Scene 2: Robot: 1.6M triangles, at 45-degree rotation to axis-alignment

Scene 2 example render

Scene 3: XYZ Dragon: 7.2M triangles, axis-aligned orientation

Scene 3 example render

Because of the fact I’m using a two-level hierarchy of acceleration structures, in order to test Scene 2 fairly with regards to the axis alignment rotation, I’ve re-baked out the mesh in world-space with a 45-degree rotation around the Y (up) axis, so that its triangles are rotated within object-space as well.
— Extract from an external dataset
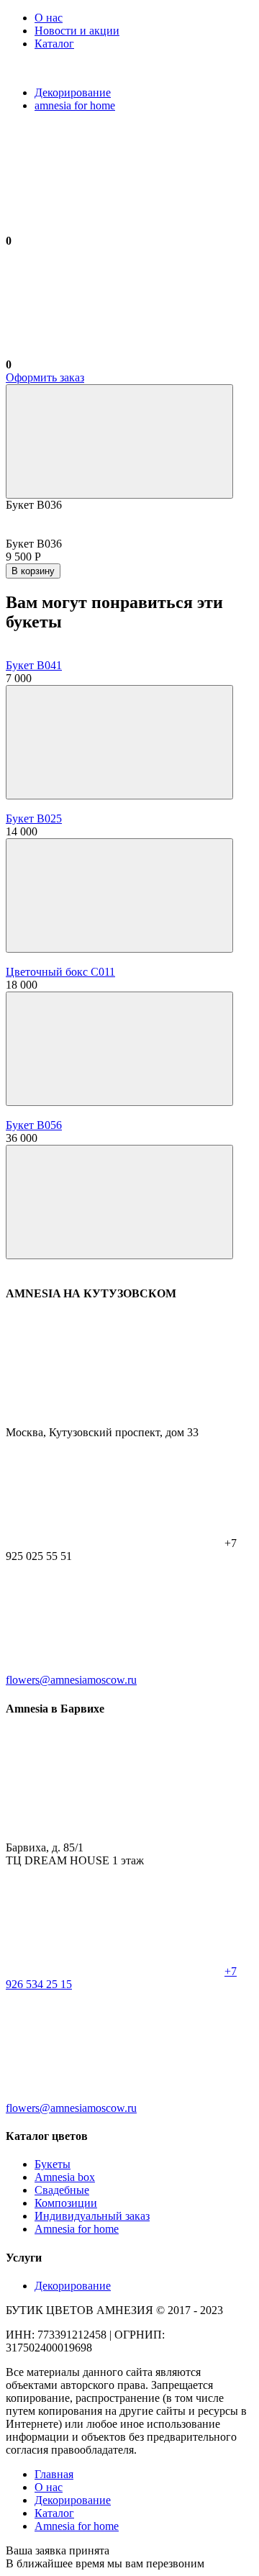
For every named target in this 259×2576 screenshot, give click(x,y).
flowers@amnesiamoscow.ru (71, 1680)
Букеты (53, 2164)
KDTree leaf node threshold size is always 6, and for min/max binning approximation, when the number of objects left to be split is less than 8192, I switch over to the normal “Greedy” implementation - otherwise, I’ve found that min/max binning does a pretty poor job of splitting at that level. Published papers on the min/max binning algorithm for KDTrees seem to show similar issues.

In terms of recording the specific times, this is being done within the code using gettimeofday() to record the respective start/end times, calculating the difference and convert it to double precision, giving a number in seconds. That number is rounded to 5 decimal places.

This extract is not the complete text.